Polk County, North Carolina, population 20,000, is not the most obvious location for an event that will attract 1,000 athletes, 1,500 horses and tens of thousands of spectators—including quite a few billionaires—from more than 70 countries.

But Michael Stone, president of the World Equestrian Games Tryon 2018, thinks it’s the perfect spot. “We like to say it’s the middle of nowhere but the center of everything,” he said.

The biggest event on the equestrian world’s calendar, the World Equestrian Games will be staged at the Tryon International Equestrian Center, nestled in the foothills of the Blue Ridge Mountains in western North Carolina.

The event is held every four years and administered by Fédération Equestre Internationale (FEI), the sport’s international federation. The first games were hosted in Sweden in 1990, and all of the subsequent games except one—2010 in Lexington, Kentucky—have been held in Europe.

The 2018 games originally had been awarded to Bromont Olympic Equestrian Park in Quebec, Canada, but that site bowed out in 2016 because of financial difficulties. That’s when Tryon International Equestrian Center, founded just two years before, stepped onto the world stage and secured the bid.

The venue was created by an ownership group led by Mark Bellissimo, who also heads up the Palm Beach International Equestrian Center in Florida and the Colorado Horse Park outside Denver, among other horse-centered ventures.

The World Equestrian Games involves eight disciplines: jumping, dressage (a sort of ballet requiring precise movements by the horse), eventing (a three-day equine triathlon involving dressage, jumping and cross-country), driving (in which the horses pull carriages), endurance (a lengthy course over rough terrain), vaulting (gymnastics performed on a horse’s back) and reining (a sort of Western-style dressage that traces back to cattle-working skills). There is also a para-equestrian dressage competition for riders with disabilities.

All those competitions require a wide range of facilities. “We’ve moved mountains and mountains of dirt” in the two years since winning the bid, Stone said.

Most of the core horse sports venues were already in place, but Tryon added broadcast infrastructure, quarantine barns, catering facilities, temporary stands and much more. Crews leveled a vast field to create a new driving competition venue, which will become polo grounds after the games.

The 1,600-acre site also includes restaurants, shops, about 100 rooms of lodging and a golf course. Future expansion plans include a luxury hotel, condos and apartments and retail.

For the World Equestrian Games, however, the biggest logistical hurdle has been finding a place to sleep for all the athletes, support staff officials and visitors.

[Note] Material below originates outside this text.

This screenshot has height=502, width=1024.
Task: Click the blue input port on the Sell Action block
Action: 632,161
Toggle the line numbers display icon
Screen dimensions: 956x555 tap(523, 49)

Organizers expect a total of 500,000 spectators over the 13-day event, with 40,000–50,000 in attendance daily.

Although Polk County has only a couple hundred hotel rooms available, it is 50 miles from Asheville and 75 from Charlotte. Over the state line in South Carolina, Spartanburg is 40 miles away, while Greenville lies another 30 miles down I-85. Those cities have plenty of rooms for all. “It’s sort of like a Rubik’s cube fitting everybody in, because no one hotel can fit everybody,” Stone said.

Chris Jennings, executive vice-president of the Spartanburg CVB, said that as of late July hotels in his city had already contracted for 6,000 room nights, with especially heavy demand at the city’s more upscale properties, including the Marriott and the AC Hotel.

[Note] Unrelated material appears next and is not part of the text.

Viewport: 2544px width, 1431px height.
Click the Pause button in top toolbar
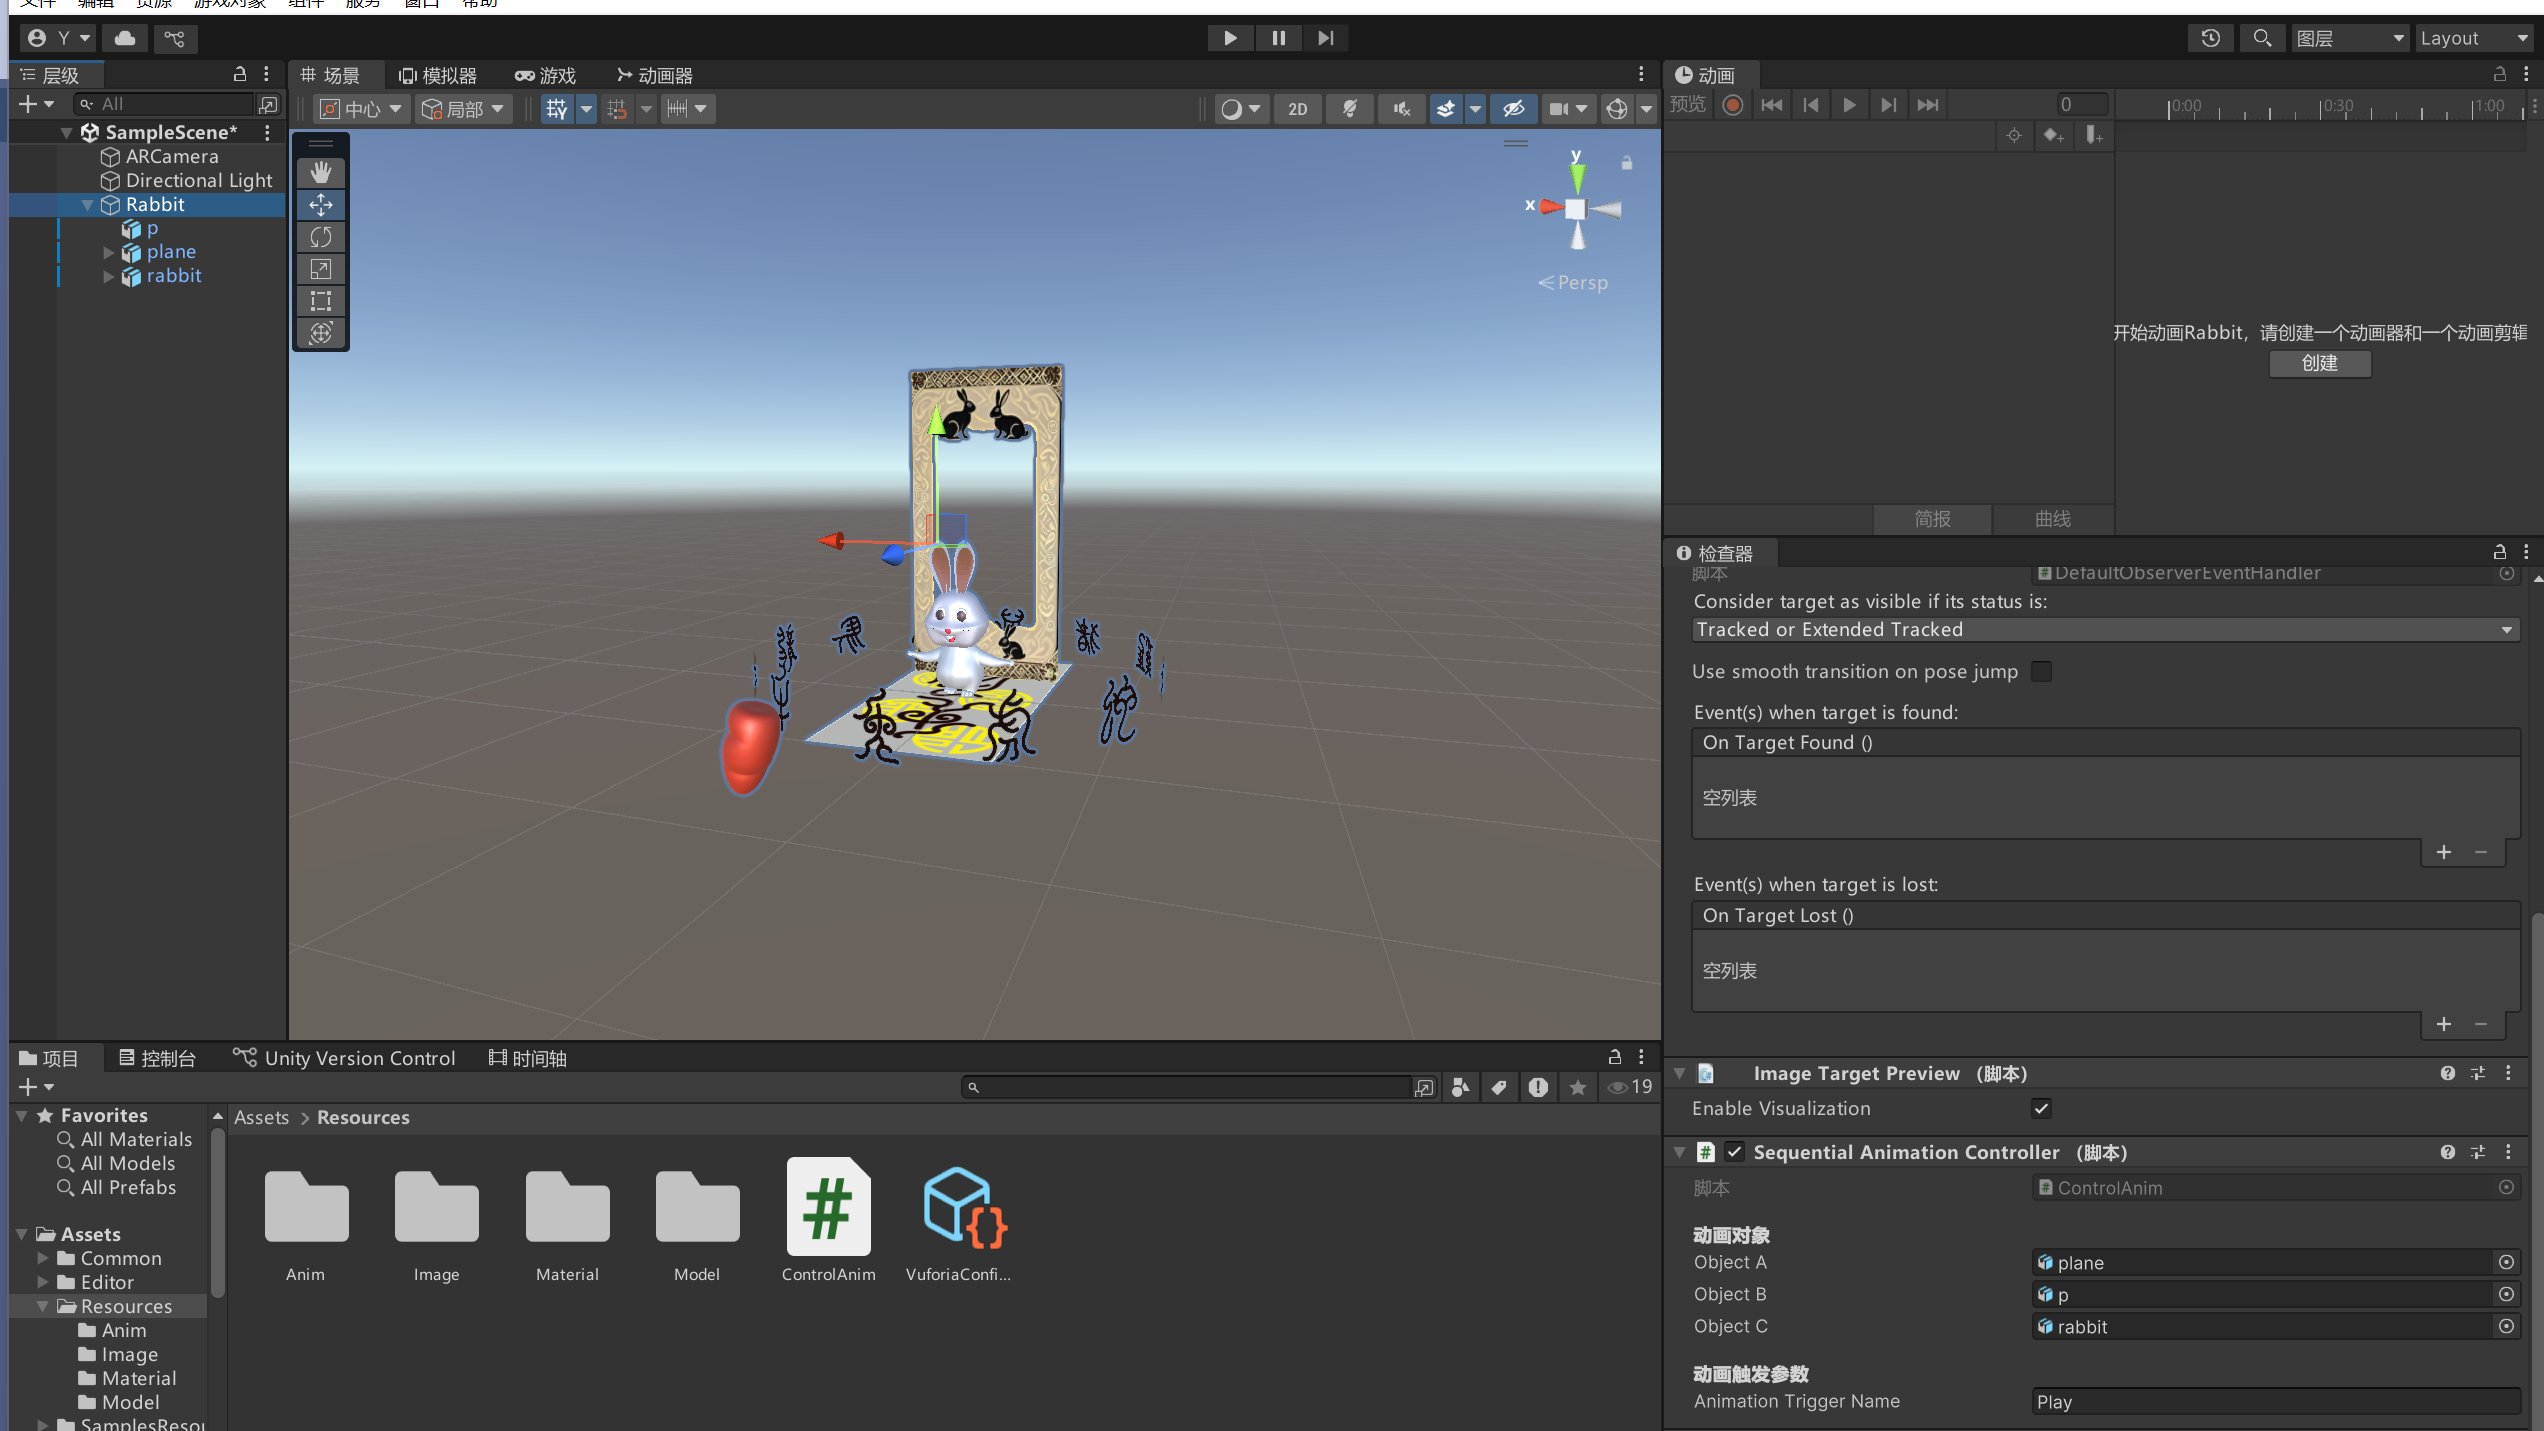pos(1278,38)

The horses arriving from overseas—a vast logistical challenge in itself—will land at Greenville–Spartanburg International Airport, while the smaller Spartanburg Downtown Memorial Airport will welcome the many visitors who arrive on private jets. “This is the billionaire’s club,” Jennings said of the equestrian visitors.

Guests, however, will arrive with bank accounts of all sizes. “It’s not a situation where everyone is looking for helicopter pads,” said David Montgomery, vice-president of sales at VisitGreenvilleSC. “There are people who are handling the horses, trainers, journalists and just casual fans who are equine enthusiasts.”

Those visitors have created heavy demand for hotels at every price point, as well as for private-home rentals through VRBO and Airbnb. And the ticket pricing, Montgomery pointed out, makes games available to “a broad demographic and not just the very affluent.”

Tickets start at $20 for certain single events, while a pass for the entire games costs $1,380. As of late July, several events had sold out, and “we expect the entire place to be sold out,” Stone said.

Organizers project more than $400 million in economic impact for the region.

In addition to the fans on site, the remote audience will be sizable as well: About 350 million people worldwide watched broadcasts of the 2014 games.

Jennings points out that Spartanburg, which is home to the largest BMW plant in the world, is no stranger to visitors from around the globe. “We’re a pretty international community already,” he said, and equestrian fans will notice that and come back for future visits. “I think it’s going to be a boon for the whole Carolina foothills area.”